(TASK GOAL):
Repeat, exactly as written, all of the entries, but not their pictures.

(SUPPLIED RECORDS):
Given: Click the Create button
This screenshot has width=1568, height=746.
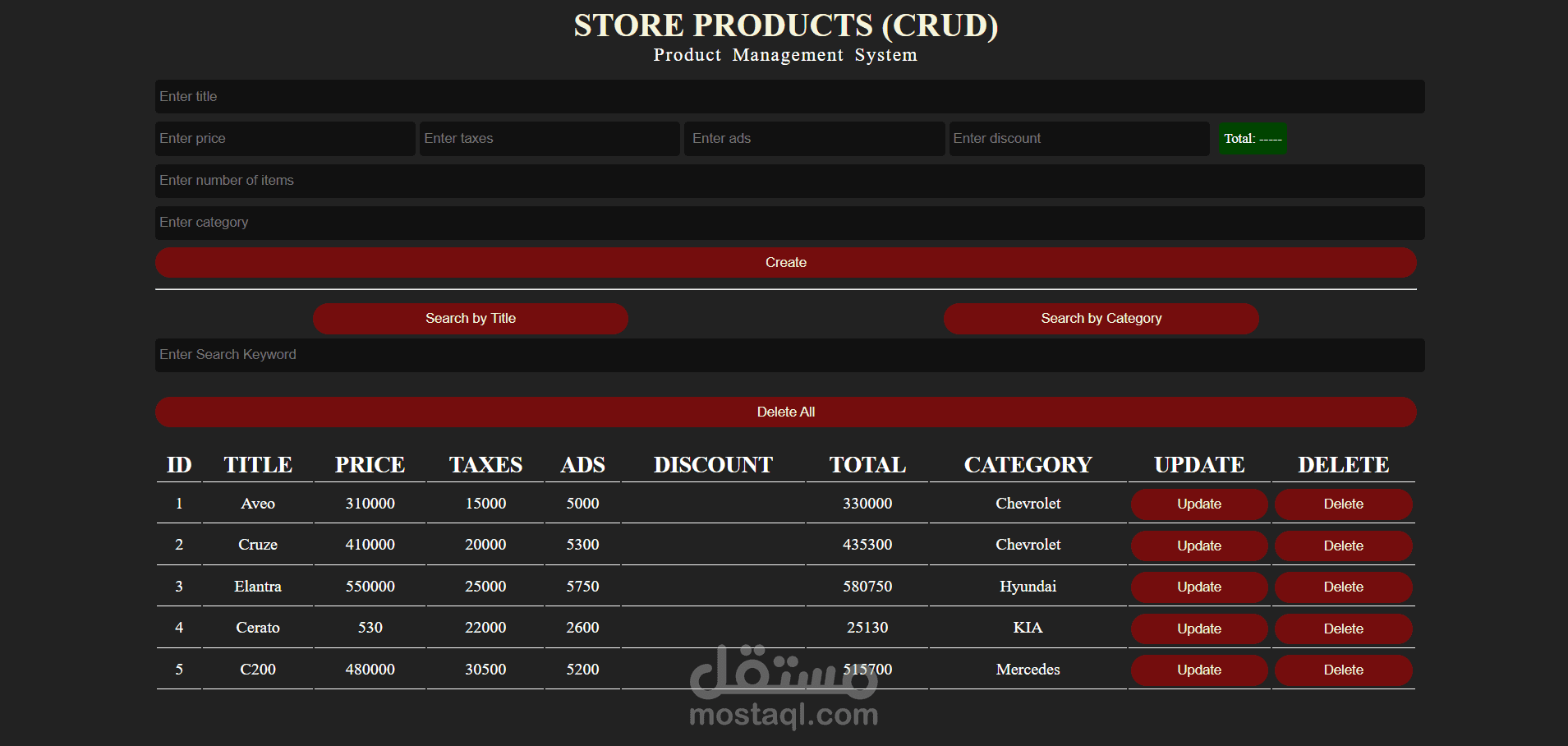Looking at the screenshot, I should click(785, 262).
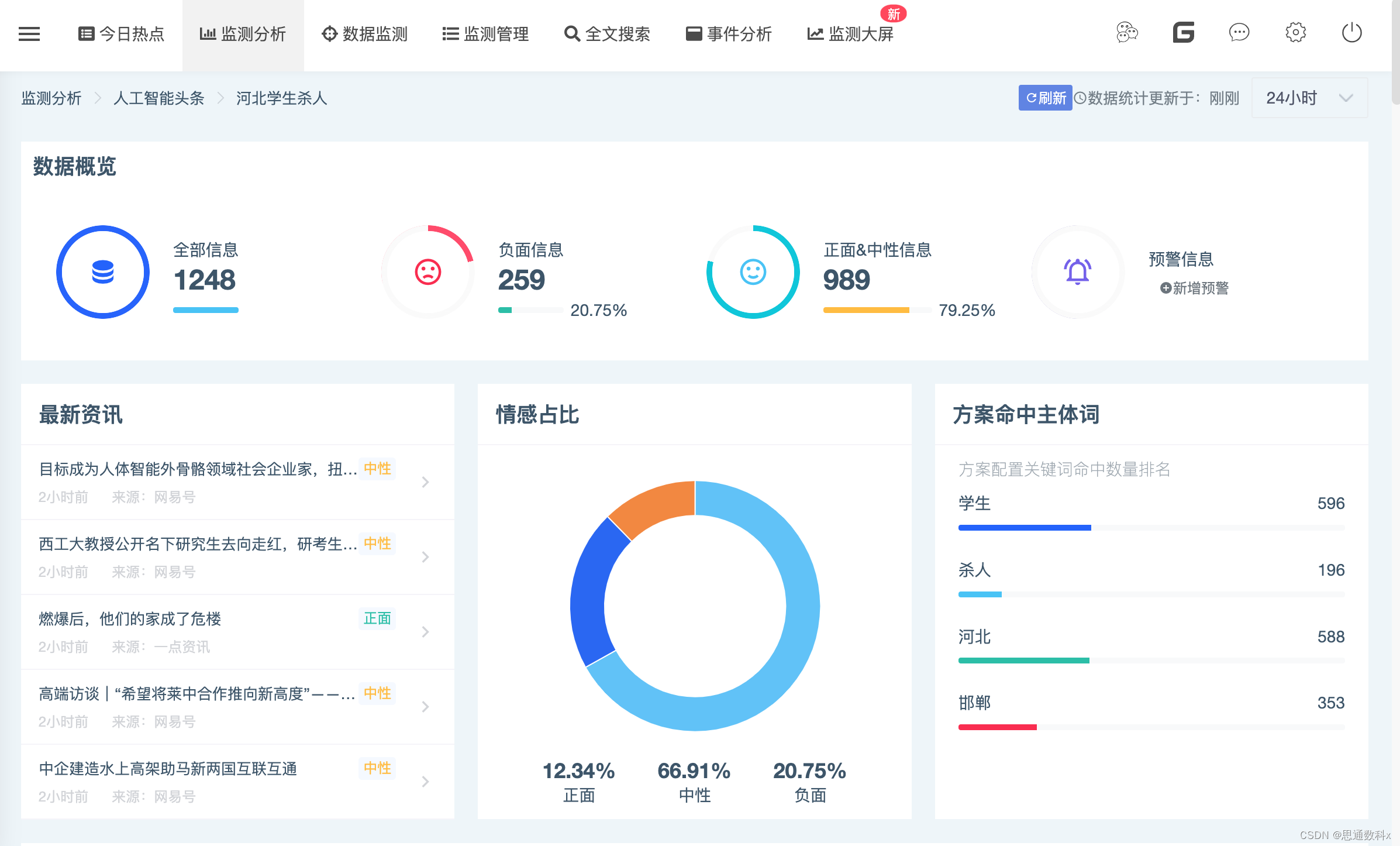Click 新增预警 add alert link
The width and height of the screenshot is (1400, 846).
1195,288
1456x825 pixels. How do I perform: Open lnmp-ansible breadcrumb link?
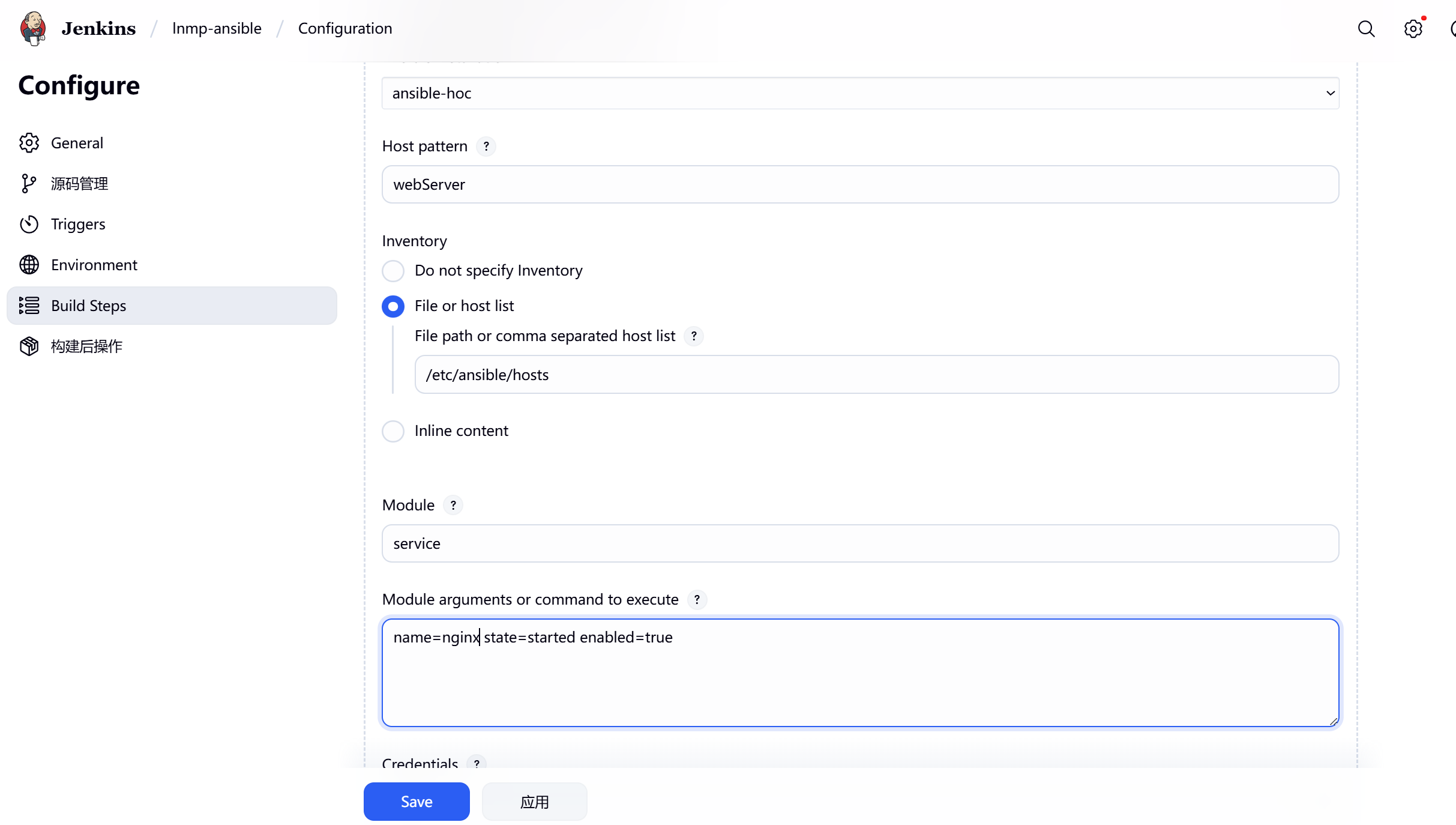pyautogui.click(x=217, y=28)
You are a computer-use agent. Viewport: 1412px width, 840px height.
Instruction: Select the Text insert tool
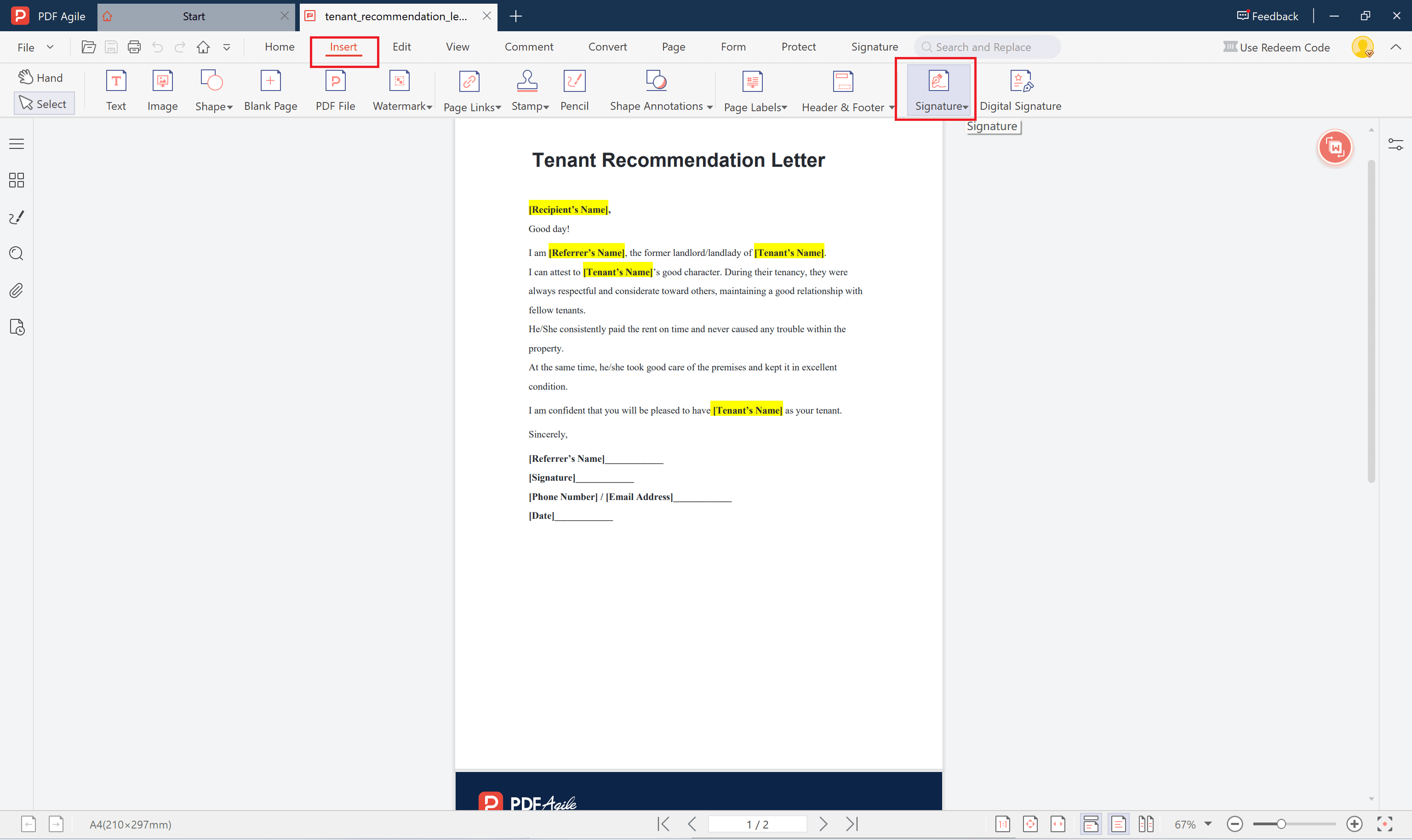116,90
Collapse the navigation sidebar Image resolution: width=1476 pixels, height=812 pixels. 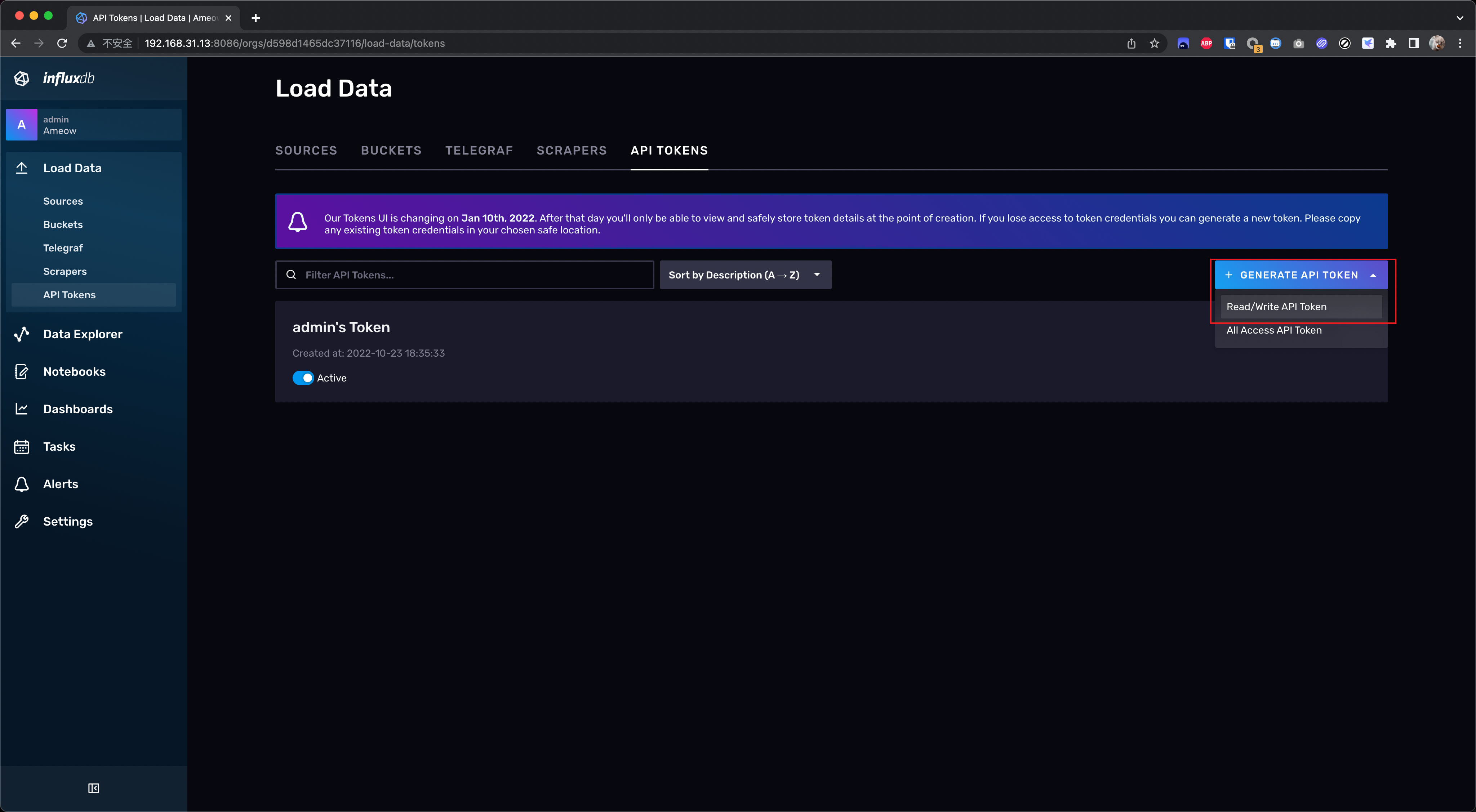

(WRITTEN SOLUTION):
Given: Click the Create button
This screenshot has width=1568, height=746.
Looking at the screenshot, I should click(785, 262).
Click 新增预警 add alert link
The width and height of the screenshot is (1400, 846).
1195,288
1456x825 pixels. How do I perform: Open lnmp-ansible breadcrumb link?
pyautogui.click(x=217, y=28)
You are a computer-use agent. Viewport: 1412px width, 840px height.
Instruction: Select the Text insert tool
116,90
Collapse the navigation sidebar Image resolution: width=1476 pixels, height=812 pixels. 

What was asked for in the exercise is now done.